* [Required action] The entries below need to be transcribed verbatim.

───── Data for this exercise

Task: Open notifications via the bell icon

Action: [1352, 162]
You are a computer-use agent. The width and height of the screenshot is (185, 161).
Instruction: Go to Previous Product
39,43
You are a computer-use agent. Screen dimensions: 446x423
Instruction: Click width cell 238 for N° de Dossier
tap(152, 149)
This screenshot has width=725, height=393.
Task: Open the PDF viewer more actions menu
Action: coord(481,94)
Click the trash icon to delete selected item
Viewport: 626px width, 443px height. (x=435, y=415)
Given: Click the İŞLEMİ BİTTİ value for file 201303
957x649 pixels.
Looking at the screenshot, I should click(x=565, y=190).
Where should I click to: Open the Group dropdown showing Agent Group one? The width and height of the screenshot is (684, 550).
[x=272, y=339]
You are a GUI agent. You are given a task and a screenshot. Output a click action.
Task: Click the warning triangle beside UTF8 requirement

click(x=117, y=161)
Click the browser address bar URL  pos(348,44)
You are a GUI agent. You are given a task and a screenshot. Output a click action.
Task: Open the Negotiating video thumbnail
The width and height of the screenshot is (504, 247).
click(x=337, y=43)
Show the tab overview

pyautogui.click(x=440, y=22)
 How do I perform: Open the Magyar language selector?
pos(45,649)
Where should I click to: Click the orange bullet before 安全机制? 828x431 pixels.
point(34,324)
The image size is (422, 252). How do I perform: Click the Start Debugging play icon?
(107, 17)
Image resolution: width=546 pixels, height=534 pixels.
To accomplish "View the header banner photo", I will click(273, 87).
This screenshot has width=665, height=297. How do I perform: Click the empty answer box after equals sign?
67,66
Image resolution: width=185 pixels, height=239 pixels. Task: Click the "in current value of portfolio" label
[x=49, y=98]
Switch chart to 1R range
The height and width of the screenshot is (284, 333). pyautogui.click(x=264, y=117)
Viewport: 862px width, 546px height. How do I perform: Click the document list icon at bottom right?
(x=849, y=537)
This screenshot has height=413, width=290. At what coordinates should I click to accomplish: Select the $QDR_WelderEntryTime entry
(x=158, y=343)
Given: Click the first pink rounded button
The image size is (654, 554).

──────────

* [Exercise output]
Task: Open notifications via the bell icon

Action: [1352, 162]
You are a computer-use agent. The width and height of the screenshot is (185, 161).
Instruction: Go to Previous Product
39,43
You are a computer-use agent. Screen dimensions: 446x423
Instruction: Click width cell 238 for N° de Dossier
tap(152, 149)
This screenshot has width=725, height=393.
Task: Open the PDF viewer more actions menu
Action: coord(481,94)
Click the trash icon to delete selected item
Viewport: 626px width, 443px height. (x=435, y=415)
Given: Click the İŞLEMİ BİTTİ value for file 201303
957x649 pixels.
Looking at the screenshot, I should click(x=565, y=190).
Where should I click to: Open the Group dropdown showing Agent Group one? The width and height of the screenshot is (684, 550).
[x=272, y=339]
You are a GUI agent. You are given a task and a screenshot. Output a click action.
Task: Click the warning triangle beside UTF8 requirement

click(x=117, y=161)
Click the browser address bar URL  pos(348,44)
You are a GUI agent. You are given a task and a screenshot. Output a click action.
Task: Open the Negotiating video thumbnail
The width and height of the screenshot is (504, 247).
click(x=337, y=43)
Show the tab overview

pyautogui.click(x=440, y=22)
 How do I perform: Open the Magyar language selector?
pos(45,649)
Where should I click to: Click the orange bullet before 安全机制? 828x431 pixels.
point(34,324)
The image size is (422, 252). How do I perform: Click the Start Debugging play icon?
(107, 17)
Image resolution: width=546 pixels, height=534 pixels.
To accomplish "View the header banner photo", I will click(273, 87).
This screenshot has width=665, height=297. How do I perform: Click the empty answer box after equals sign?
67,66
Image resolution: width=185 pixels, height=239 pixels. Task: Click the "in current value of portfolio" label
[x=49, y=98]
Switch chart to 1R range
The height and width of the screenshot is (284, 333). pyautogui.click(x=264, y=117)
Viewport: 862px width, 546px height. How do I perform: Click the document list icon at bottom right?
(x=849, y=537)
This screenshot has height=413, width=290. At what coordinates should I click to accomplish: Select the $QDR_WelderEntryTime entry
(x=158, y=343)
Given: Click the first pink rounded button
The image size is (654, 554).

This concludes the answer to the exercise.